To date, most Americans got $1,200 and that is it because let’s not even bullshit around and say that unemployment has even kicked in let alone the $600 per week add on. Meanwhile, the Hudson – Amherst – MCS – New Residential rape artists got TRILLIONS. That is not a typo. And the PPP loans? Yeah, right. As Dayan continued to put it, “The system crashed because banks lined up so many loans that missed out on round one. If you didn’t have your application in weeks ago you aren’t getting this money. That’s what’s creating the political headlines; if there was enough to go around nobody would care much about the Lakers. The PPP being oversubscribed is ridiculous, because the Federal Reserve has already committed to indirectly taking on the loans, and could absorb the costs on their balance sheet.”

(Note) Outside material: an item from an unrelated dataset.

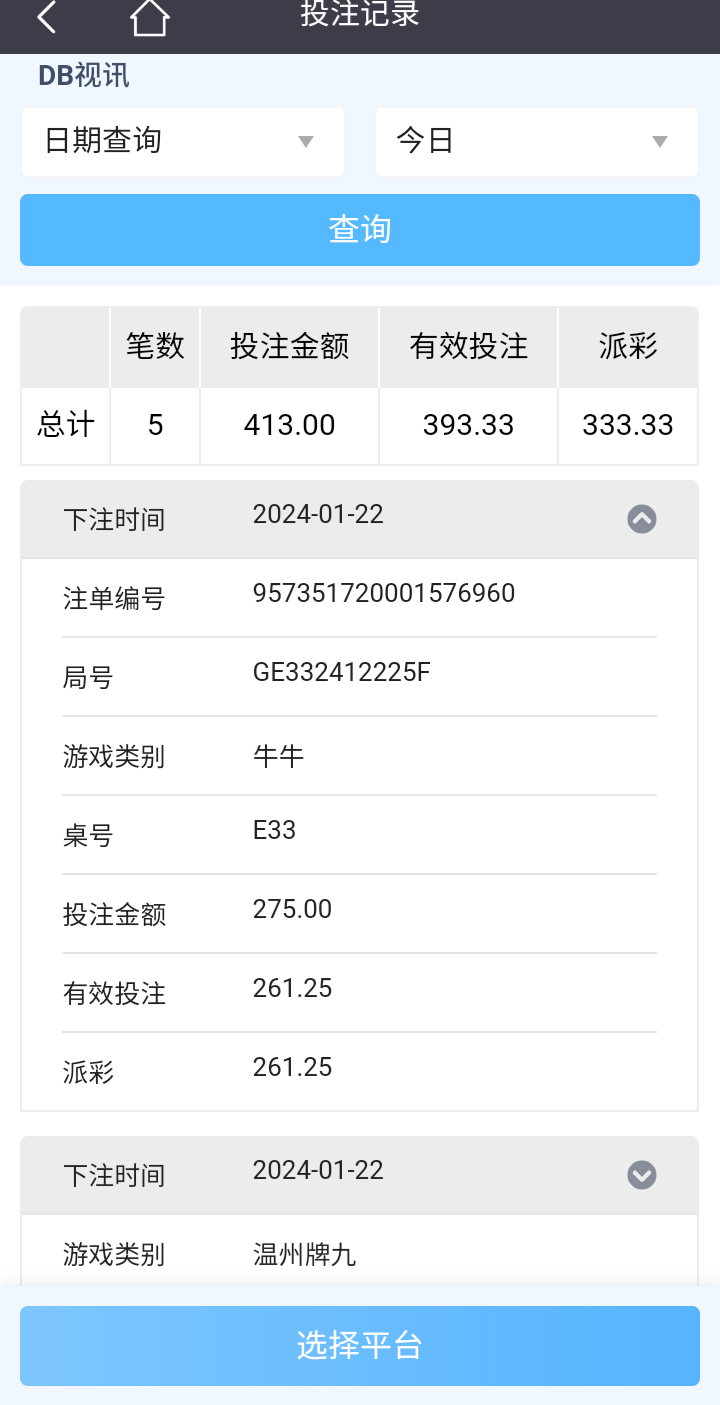Viewport: 720px width, 1405px height.
Task: Collapse the first bet record chevron
Action: click(x=641, y=519)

Overworked, underpaid, and fucked straight up the ass is how Labor is today — again. And yet another invasion of the body snatchers is coming down the pike to snatch those homes up just like in the 2008 Crisis. The BIGGEST difference is that many folks are never going to return to work for years. This go around, the ability of NAMFS members to force inspectors to peek in windows and take photos is liable to be met with the barrel of a gun if not outright with cross contamination and a death sentence from COVID itself. And as if that wasn’t enough to really communicate precisely how fucked up things have become enter the storms as we predicated as early as November of last year. That’s right. This year’s Hurricane season is shaping up to be one of the most active in recorded history.